Rewarding a terrorist
president Fidel Castro
George
W. Bush is undoubtedly the most genuine representative of a system of terror
forced on the world by the technological, economic and political superiority of
the most powerful country known to this planet. For this reason, we share the
tragedy of the American people and their ethical values. The instructions for
the verdict issued by Judge Kathleen Cardone, of the El Paso Federal Court last
Friday, granting Luis Posada Carriles freedom on bail, could only have come from
the White House.
It was President Bush himself who ignored at all
times the criminal and terrorist nature of the defendant who was protected with
a simple accusation of immigration violation leveled at him. The reply is
brutal. The government of the United States and its most representative
institutions had already decided to release the monster
The backgrounds are well-known and reach far back.
The people who trained him and ordered him to destroy a Cuban passenger plane in
midair, with 73 athletes, students and other Cuban and foreign travelers on
board, together with its dedicated crew; those who bought his freedom while the
terrorist was held in prison in Venezuela, so that he could supply and
practically conduct a dirty war against the people of Nicaragua, resulting in
the loss of thousands of lives and the devastation of a country for decades to
come; those who empowered him to smuggle with drugs and weapons making a mockery
of the laws of Congress; those who collaborated with him to create the terrible
Operation Condor and to internationalize terror; the same who brought torture,
death and often the physical disappearance of hundreds of thousands of Latin
Americans, could not possibly act any different.
Even though Bush’s decision was to be expected, it is
certainly no less humiliating for our people.
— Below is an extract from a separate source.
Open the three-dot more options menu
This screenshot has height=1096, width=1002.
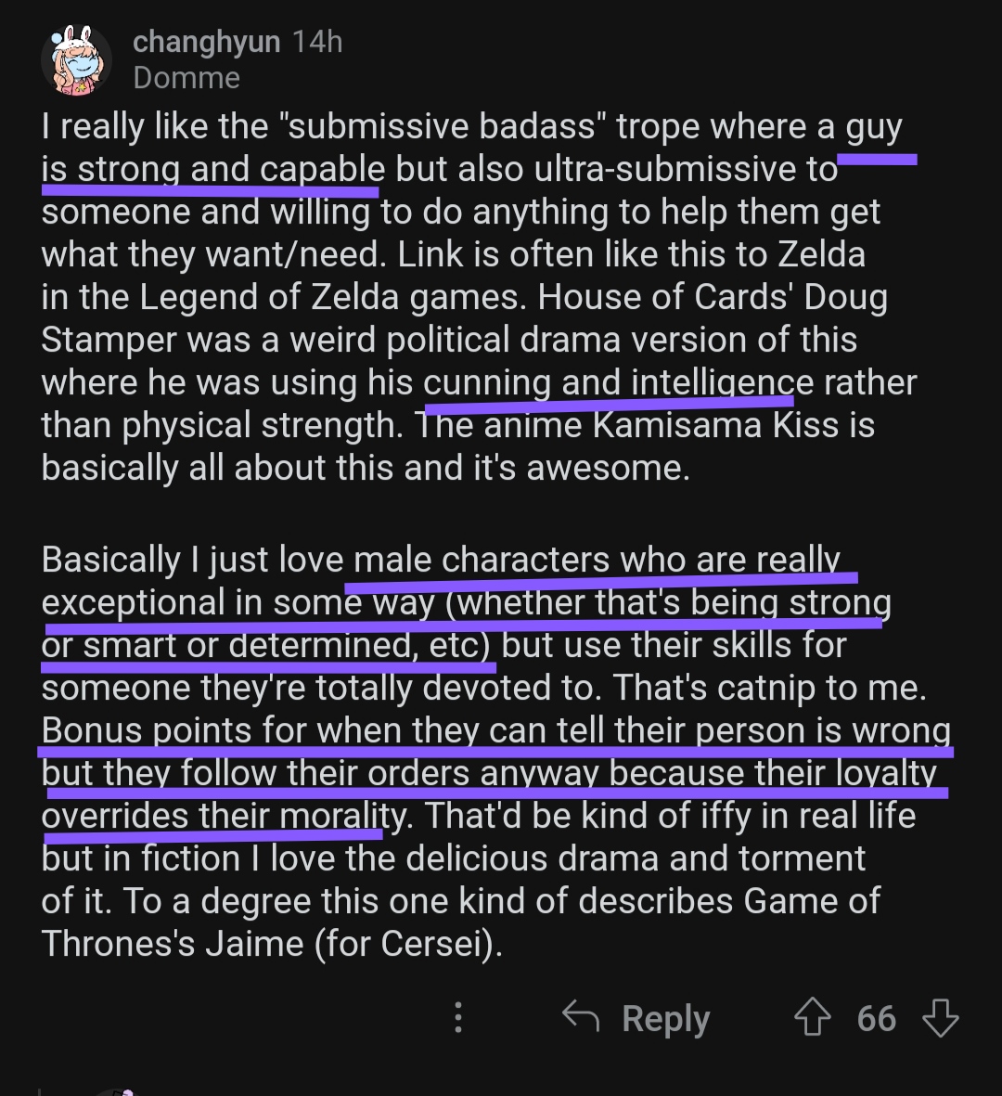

Thanks to the revelations of "Por
Esto!" a Mexican publication from the state of Quintana Roo later complemented
by our own sources, Cuba knew with absolute precision how Posada Carriles
entered from Central America, via Cancun, to the Isla Mujeres departing from
there on board the Santrina, after the ship was inspected by the Mexican federal
authorities, heading with other terrorists straight to Miami.
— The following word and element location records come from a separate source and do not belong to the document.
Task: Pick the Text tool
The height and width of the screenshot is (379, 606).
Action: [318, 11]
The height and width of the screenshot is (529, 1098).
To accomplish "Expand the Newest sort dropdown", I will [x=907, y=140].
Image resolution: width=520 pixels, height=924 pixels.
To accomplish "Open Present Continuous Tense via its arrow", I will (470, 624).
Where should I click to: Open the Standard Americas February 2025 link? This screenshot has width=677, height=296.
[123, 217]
Denounced and publicly challenged with exact
information on the matter, since April 15, 2005, it took the government of that
country more than a month to arrest the terrorist, and a year and two months to
admit that Luis Posada Carriles had entered through the Florida coast illegally
on board the Santrina, a presumed school-ship licensed in the United States.
Not a single word is said of his countless victims,
of the bombs he set off in tourist facilities in recent years, of his dozens of
plans financed by the government of the United States to physically eliminate
me.
It was not enough for Bush to offend the name of Cuba
by installing a horrible torture center similar to Abu Ghraib on the territory
illegally occupied in Guantánamo, horrifying the world with this procedure. The
cruel actions of his predecessors seemed not enough for him. It was not enough
to force a poor and underdeveloped country like Cuba to spend 100 billion
dollars. To accuse Posada Carriles was tantamount to accusing himself.
Throughout almost half a century, everything was fair
game against our small island lying 90 miles away from its coast, wanting to be
independent. Florida saw the installation of the largest station for
intelligence and subversion that ever existed on this planet.
It was not enough to send a mercenary invasion on the
Bay of Pigs, costing us 176 dead and more than 300 wounded at a time when the
few medical specialists they left us had no experience treating war wounds.
Earlier still, the French ship La Coubre carrying
Belgian weapons and grenades for Cuba had exploded on the docks of Havana
Harbor. The two well synchronized explosions caused the deaths of more than 100
workers and wounded others as many of them tool part in the rescue attempts.
It was not enough to have the Missile Crisis of 1962,
which brought the world to the brink of an all-consuming thermonuclear war, at a
time when there were bombs 50 times more powerful than the ones dropped on
Hiroshima and Nagasaki.
It was not enough to introduce in our country
viruses, bacteria and fungi to attack plantations and flocks; and incredible as
it may seem, to attack human beings. Some of these pathogens came out of
American laboratories and were brought to Cuba by well-known terrorists in the
service of the United States government.
Add to all this the enormous injustice of keeping
five heroic patriots imprisoned for supplying information about terrorist
activities; they were condemned in a fraudulent manner to sentences that include
two life sentences and they stoically withstand cruel mistreatment, each of them
in a different prison.
Time and again the Cuban people have fearlessly faced
the threat of death. They have demonstrated that with intelligence, using
appropriate tactics and strategies, and especially preserving unity around their
political and social vanguard, there can be no force on this earth capable of
defeating them.
I think that the coming May Day celebration would be
the ideal day for our people, --using the minimum of fuel and transportation--
to show their feelings to the workers and the poor of the world.